───── DATA

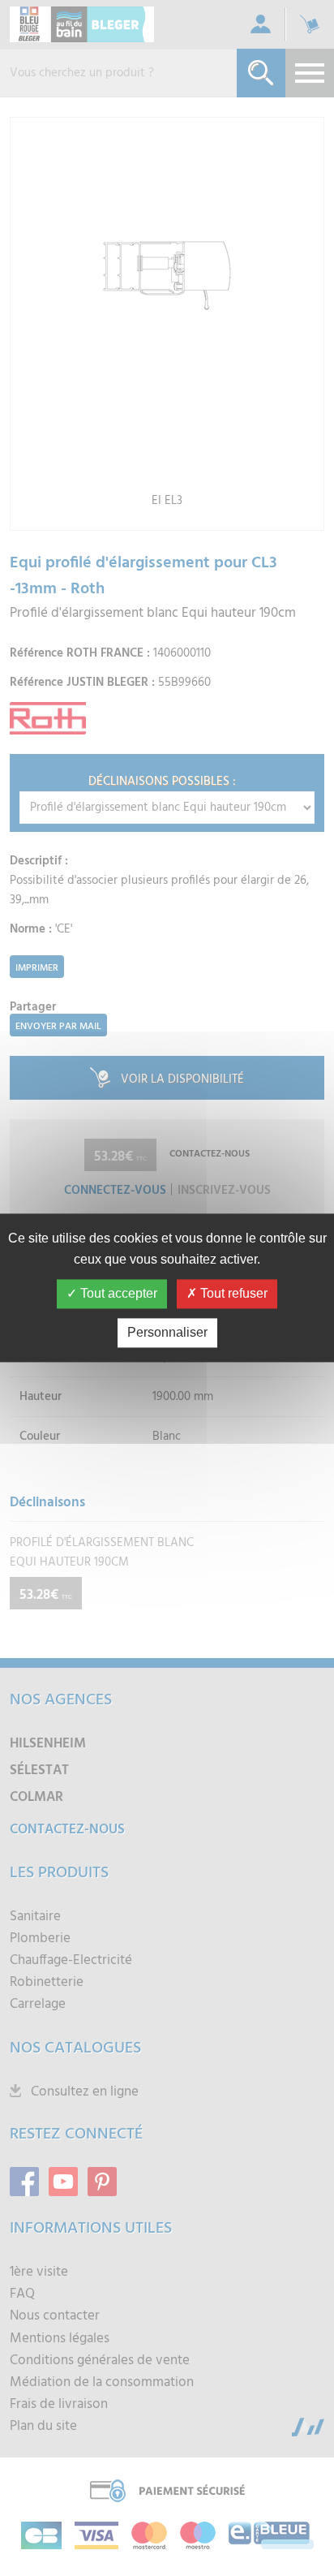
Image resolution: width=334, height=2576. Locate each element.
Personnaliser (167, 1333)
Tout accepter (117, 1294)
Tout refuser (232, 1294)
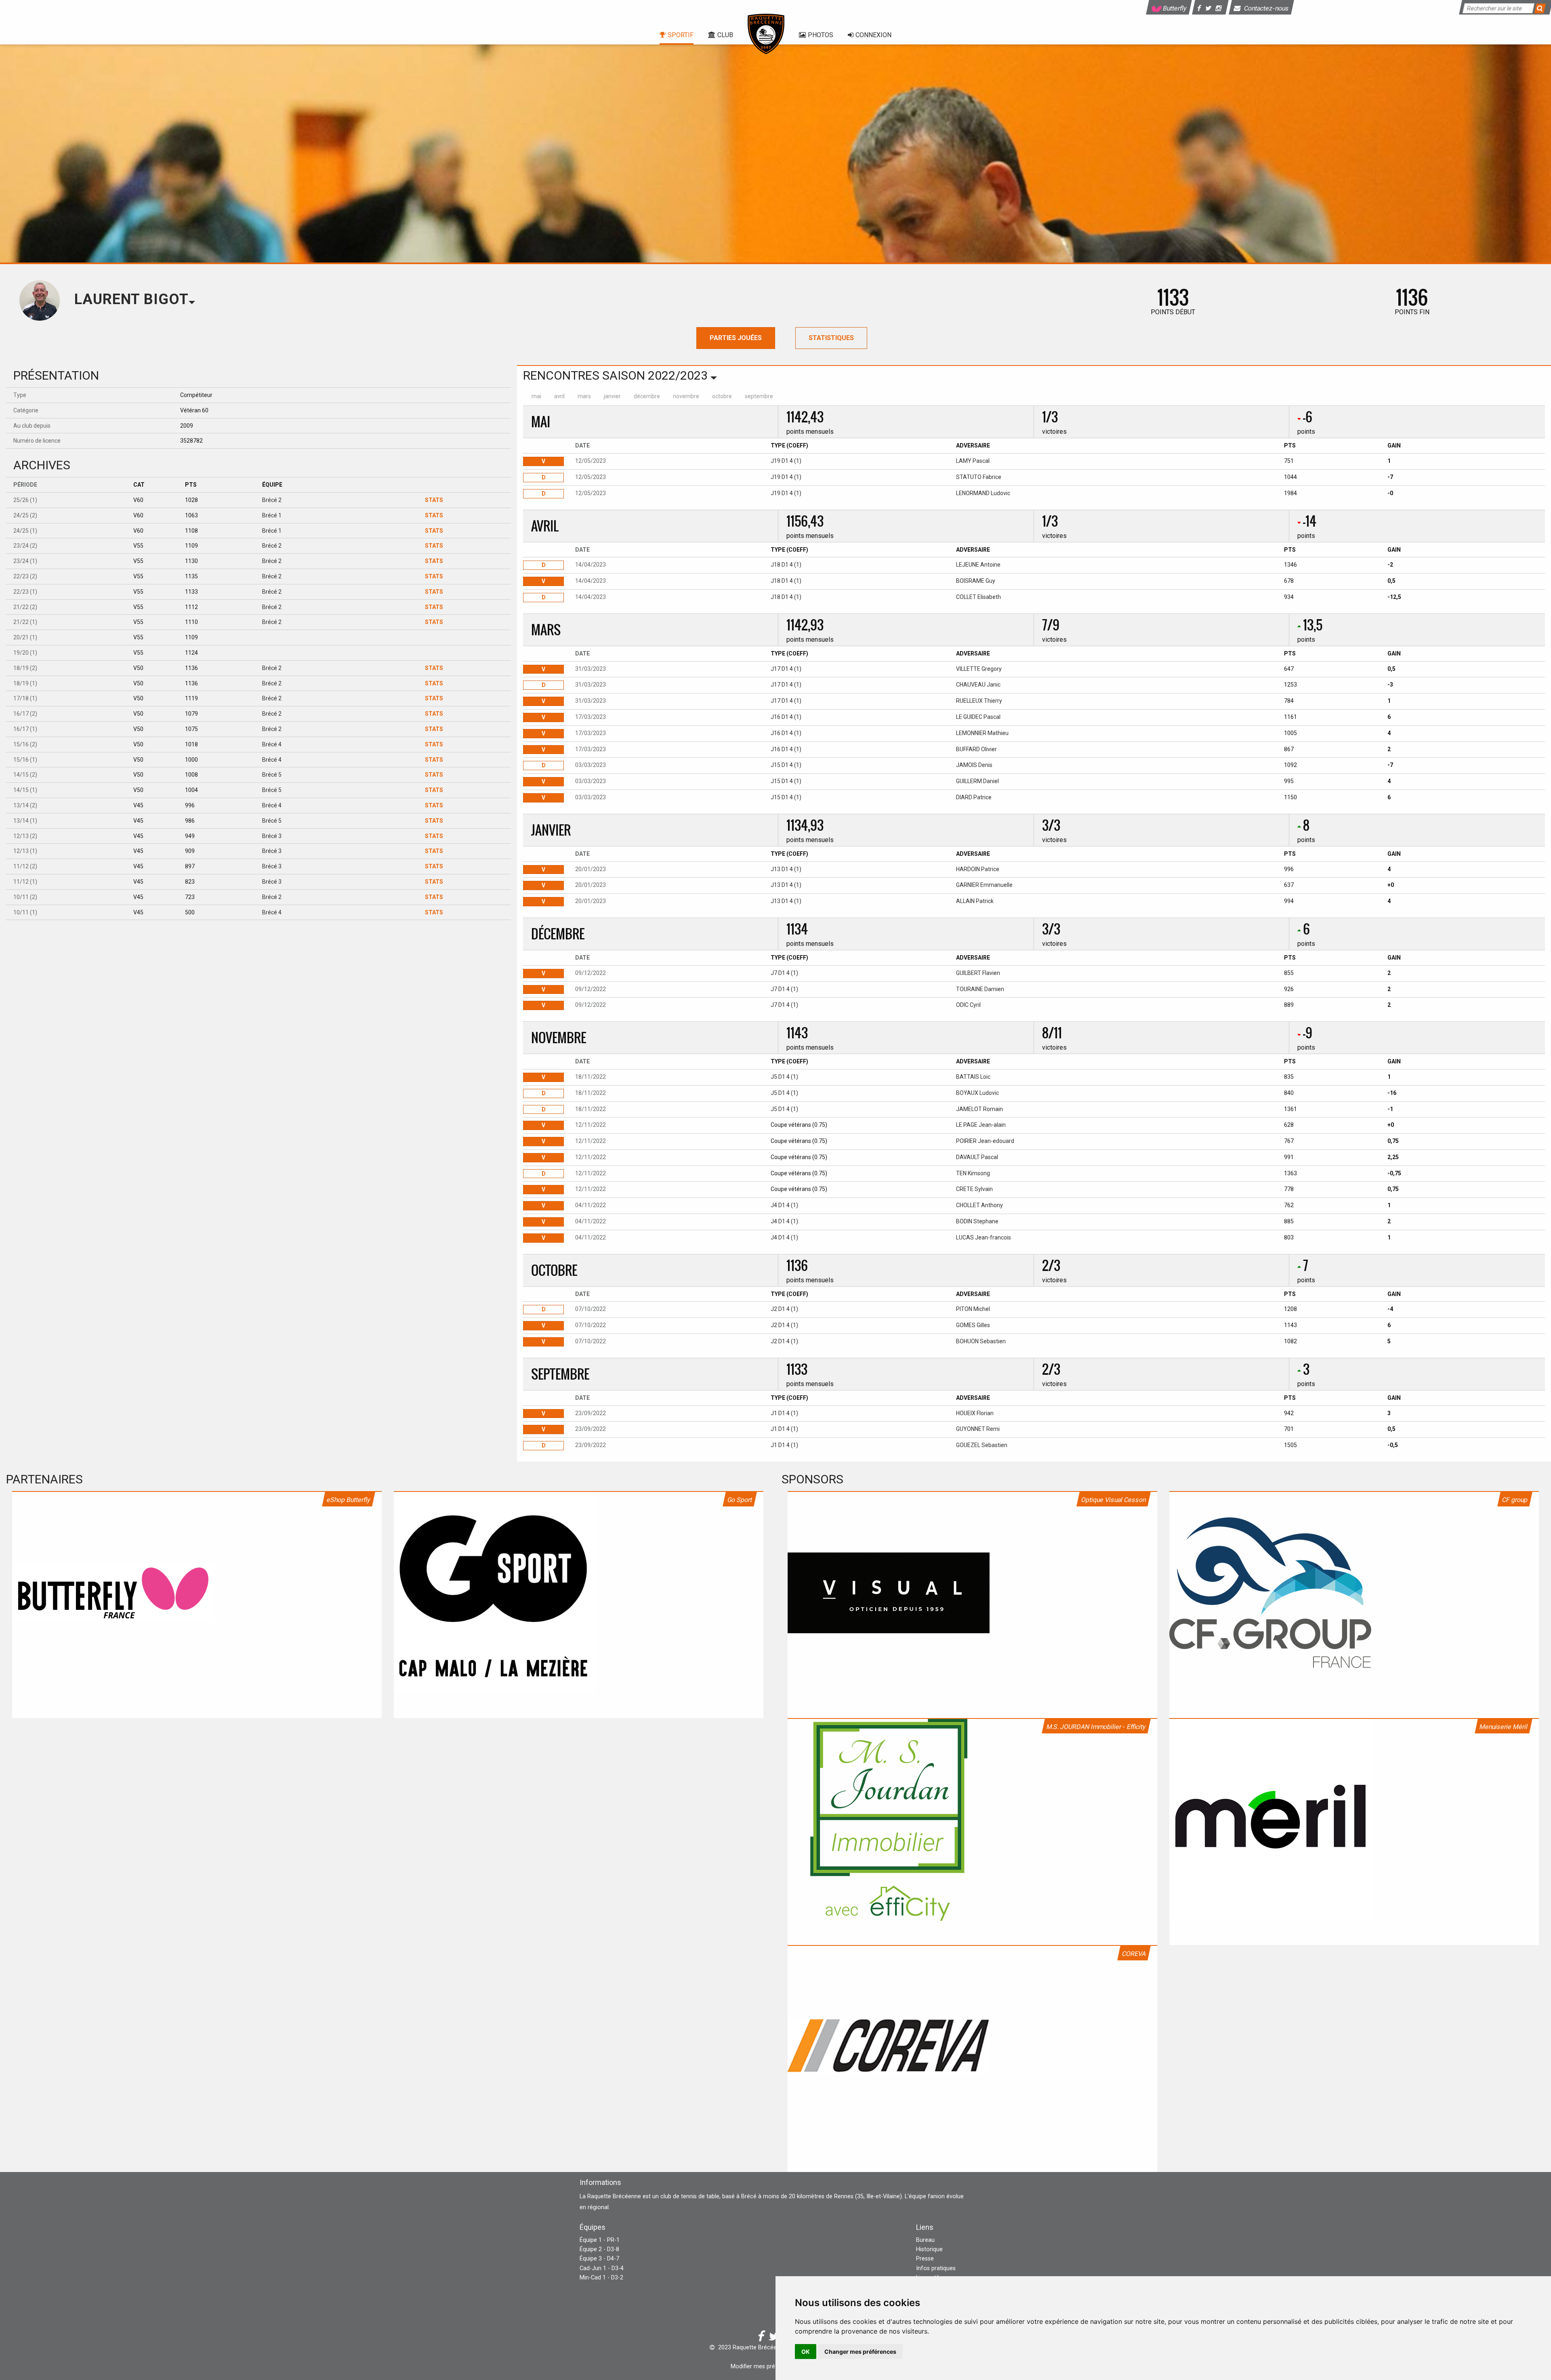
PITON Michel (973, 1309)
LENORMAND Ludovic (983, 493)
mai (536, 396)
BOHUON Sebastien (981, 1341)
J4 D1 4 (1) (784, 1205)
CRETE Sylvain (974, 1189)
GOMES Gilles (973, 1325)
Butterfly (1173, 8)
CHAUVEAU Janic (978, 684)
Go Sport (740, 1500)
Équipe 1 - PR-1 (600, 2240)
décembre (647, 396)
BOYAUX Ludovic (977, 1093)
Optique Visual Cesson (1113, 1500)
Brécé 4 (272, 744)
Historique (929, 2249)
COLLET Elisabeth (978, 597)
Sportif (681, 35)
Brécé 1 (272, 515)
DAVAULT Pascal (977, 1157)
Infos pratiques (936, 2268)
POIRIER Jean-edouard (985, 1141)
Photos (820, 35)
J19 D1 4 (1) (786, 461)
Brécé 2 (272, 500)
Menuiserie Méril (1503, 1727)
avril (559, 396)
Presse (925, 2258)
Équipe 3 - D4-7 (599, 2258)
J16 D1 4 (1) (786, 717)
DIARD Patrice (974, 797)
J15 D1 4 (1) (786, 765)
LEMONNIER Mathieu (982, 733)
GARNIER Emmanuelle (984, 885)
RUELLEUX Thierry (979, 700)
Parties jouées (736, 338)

──────────

▶ _TASK GOAL_:
Your answer must be the lines from the one holding "LEMONNIER Mathieu (982, 733)" to the end of the listing above, exactly as written and nothing else.

▶ _YOUR SOLUTION_:
LEMONNIER Mathieu (982, 733)
GARNIER Emmanuelle (984, 885)
RUELLEUX Thierry (979, 700)
Parties jouées (736, 338)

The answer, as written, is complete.